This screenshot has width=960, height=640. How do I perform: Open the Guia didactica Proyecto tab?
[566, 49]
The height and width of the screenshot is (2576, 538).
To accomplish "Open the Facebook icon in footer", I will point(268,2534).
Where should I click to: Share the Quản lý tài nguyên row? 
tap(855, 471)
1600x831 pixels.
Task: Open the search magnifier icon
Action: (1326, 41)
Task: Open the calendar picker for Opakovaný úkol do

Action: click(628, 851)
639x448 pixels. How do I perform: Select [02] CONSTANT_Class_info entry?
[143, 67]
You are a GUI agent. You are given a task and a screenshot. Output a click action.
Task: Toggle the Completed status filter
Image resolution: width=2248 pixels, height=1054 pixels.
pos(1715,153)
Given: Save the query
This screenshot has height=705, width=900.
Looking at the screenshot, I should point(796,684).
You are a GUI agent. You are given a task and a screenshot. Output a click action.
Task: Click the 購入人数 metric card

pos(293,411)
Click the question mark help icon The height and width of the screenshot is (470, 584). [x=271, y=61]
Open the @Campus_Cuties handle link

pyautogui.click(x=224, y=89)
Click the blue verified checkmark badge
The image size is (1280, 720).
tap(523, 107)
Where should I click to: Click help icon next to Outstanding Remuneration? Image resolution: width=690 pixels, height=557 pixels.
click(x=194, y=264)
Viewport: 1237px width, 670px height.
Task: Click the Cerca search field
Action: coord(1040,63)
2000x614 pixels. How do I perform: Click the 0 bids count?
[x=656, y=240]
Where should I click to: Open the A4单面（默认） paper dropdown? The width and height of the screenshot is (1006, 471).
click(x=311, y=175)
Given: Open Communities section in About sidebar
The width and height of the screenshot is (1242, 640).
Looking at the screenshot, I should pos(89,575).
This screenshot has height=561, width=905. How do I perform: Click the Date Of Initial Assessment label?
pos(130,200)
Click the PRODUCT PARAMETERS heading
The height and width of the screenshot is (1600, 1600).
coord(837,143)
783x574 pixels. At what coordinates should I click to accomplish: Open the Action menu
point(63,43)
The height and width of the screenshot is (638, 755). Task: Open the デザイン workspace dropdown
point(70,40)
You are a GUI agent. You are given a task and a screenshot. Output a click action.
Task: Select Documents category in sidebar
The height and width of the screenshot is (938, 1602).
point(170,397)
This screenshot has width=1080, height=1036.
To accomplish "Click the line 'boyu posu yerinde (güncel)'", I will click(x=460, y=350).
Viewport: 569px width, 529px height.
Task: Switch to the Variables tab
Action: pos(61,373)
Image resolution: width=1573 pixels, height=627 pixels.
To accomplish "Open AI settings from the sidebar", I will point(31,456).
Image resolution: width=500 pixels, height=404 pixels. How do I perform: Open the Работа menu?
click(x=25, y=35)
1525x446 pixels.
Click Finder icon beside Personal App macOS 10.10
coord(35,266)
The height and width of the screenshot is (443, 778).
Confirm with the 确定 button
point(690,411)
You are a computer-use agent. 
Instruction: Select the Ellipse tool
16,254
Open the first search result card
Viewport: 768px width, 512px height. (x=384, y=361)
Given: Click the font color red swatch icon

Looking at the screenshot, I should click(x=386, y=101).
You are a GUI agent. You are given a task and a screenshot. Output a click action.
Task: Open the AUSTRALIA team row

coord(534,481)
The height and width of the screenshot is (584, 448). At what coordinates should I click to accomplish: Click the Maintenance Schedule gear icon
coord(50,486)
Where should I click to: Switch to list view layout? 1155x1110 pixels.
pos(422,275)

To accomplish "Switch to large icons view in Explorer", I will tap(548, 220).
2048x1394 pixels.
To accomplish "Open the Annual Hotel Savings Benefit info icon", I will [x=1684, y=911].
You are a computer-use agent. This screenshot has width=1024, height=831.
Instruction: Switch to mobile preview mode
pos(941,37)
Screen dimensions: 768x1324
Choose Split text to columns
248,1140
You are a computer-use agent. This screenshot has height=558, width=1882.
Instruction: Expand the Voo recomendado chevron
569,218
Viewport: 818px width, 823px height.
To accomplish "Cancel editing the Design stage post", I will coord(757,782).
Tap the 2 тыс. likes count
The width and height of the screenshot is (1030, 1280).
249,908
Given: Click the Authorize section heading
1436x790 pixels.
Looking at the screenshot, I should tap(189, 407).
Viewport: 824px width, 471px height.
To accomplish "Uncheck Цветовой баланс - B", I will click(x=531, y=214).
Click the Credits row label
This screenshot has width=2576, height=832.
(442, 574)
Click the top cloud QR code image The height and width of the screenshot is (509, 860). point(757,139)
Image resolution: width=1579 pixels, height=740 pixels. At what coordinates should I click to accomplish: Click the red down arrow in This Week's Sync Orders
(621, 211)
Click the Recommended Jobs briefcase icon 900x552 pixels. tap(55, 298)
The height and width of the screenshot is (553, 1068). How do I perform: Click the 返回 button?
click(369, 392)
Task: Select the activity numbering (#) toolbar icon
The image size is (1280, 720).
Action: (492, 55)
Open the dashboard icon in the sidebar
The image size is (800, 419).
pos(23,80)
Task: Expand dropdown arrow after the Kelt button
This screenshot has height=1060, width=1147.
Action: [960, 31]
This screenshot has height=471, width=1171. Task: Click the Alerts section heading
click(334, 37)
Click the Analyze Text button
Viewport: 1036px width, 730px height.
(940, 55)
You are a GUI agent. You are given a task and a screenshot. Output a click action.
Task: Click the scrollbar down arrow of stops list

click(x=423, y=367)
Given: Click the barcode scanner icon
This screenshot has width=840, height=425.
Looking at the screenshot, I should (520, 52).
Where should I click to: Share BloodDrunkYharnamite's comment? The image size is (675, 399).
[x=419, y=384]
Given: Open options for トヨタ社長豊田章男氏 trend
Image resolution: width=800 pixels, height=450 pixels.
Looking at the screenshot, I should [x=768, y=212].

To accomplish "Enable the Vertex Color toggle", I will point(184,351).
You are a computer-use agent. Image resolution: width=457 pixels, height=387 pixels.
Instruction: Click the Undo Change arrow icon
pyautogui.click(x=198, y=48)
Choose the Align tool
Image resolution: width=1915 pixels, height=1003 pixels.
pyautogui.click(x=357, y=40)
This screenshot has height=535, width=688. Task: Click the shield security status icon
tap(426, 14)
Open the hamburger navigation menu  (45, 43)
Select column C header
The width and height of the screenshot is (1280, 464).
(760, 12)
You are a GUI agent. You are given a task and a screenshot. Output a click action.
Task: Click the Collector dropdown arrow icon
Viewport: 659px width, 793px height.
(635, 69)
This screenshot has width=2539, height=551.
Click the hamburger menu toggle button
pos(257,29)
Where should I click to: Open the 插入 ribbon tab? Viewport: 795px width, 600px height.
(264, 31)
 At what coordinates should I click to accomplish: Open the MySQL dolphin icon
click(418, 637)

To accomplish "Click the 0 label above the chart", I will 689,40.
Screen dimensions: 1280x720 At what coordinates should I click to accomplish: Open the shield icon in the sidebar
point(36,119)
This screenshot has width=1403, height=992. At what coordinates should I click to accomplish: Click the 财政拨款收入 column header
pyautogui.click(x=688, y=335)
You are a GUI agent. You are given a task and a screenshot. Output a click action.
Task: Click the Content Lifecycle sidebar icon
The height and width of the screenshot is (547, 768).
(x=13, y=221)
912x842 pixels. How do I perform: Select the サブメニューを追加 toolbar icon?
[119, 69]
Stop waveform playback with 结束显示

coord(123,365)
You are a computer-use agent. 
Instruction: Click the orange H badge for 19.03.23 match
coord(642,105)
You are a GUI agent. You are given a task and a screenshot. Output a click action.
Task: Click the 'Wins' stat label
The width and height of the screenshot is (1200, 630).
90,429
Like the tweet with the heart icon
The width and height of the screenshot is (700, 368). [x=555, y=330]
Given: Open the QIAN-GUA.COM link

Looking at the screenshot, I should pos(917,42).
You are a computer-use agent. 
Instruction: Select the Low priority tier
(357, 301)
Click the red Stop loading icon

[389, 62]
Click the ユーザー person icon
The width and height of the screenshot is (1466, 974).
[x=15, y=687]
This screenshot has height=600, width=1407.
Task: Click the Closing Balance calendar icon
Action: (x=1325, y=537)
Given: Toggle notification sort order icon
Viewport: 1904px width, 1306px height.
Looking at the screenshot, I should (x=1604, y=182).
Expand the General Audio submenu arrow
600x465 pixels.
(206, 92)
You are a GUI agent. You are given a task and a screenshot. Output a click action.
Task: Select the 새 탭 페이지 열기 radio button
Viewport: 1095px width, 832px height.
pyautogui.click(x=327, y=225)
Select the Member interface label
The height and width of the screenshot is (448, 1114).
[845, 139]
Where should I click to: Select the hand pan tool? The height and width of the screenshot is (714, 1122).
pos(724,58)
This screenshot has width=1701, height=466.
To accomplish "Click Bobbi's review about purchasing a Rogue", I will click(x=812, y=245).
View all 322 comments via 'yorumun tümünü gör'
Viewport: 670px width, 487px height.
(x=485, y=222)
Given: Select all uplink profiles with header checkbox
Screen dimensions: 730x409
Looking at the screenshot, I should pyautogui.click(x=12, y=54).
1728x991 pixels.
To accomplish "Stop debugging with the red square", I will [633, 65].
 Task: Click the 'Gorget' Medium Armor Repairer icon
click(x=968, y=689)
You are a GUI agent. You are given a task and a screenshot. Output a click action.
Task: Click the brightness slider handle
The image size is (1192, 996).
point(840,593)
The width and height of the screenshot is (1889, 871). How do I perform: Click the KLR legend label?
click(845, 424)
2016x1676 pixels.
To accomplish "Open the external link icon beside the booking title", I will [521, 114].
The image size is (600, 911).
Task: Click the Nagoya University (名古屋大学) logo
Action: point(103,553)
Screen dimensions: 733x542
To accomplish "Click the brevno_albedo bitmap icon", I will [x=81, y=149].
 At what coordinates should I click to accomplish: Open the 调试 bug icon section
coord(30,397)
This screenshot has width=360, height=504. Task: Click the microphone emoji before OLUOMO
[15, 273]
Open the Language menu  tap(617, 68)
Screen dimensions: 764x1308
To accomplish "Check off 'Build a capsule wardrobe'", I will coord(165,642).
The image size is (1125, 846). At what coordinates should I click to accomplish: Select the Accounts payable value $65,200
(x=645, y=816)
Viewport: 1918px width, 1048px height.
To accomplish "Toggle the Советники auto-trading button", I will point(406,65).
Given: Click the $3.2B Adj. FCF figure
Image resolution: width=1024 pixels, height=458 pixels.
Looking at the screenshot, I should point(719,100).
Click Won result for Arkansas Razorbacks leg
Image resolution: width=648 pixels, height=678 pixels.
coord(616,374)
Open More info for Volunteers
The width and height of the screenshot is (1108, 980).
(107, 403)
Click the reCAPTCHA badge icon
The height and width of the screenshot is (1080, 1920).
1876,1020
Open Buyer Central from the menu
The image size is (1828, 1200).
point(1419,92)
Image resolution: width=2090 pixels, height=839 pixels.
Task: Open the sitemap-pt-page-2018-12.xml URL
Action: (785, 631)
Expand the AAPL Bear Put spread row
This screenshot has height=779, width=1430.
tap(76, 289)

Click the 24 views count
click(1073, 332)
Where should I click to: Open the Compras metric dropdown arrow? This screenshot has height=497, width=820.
+++
> _WHAT YOU NEED TO DO_
Everything starting at the line containing "This screenshot has height=471, width=1171." and ending at the line containing "Given: Click the barcode scanner icon" in the records above should be repeated exactly, and only that.

> _ANSWER FOR THIS EXERCISE_
This screenshot has height=471, width=1171. Task: Click the Alerts section heading
click(334, 37)
Click the Analyze Text button
Viewport: 1036px width, 730px height.
(940, 55)
You are a GUI agent. You are given a task and a screenshot. Output a click action.
Task: Click the scrollbar down arrow of stops list

click(x=423, y=367)
Given: Click the barcode scanner icon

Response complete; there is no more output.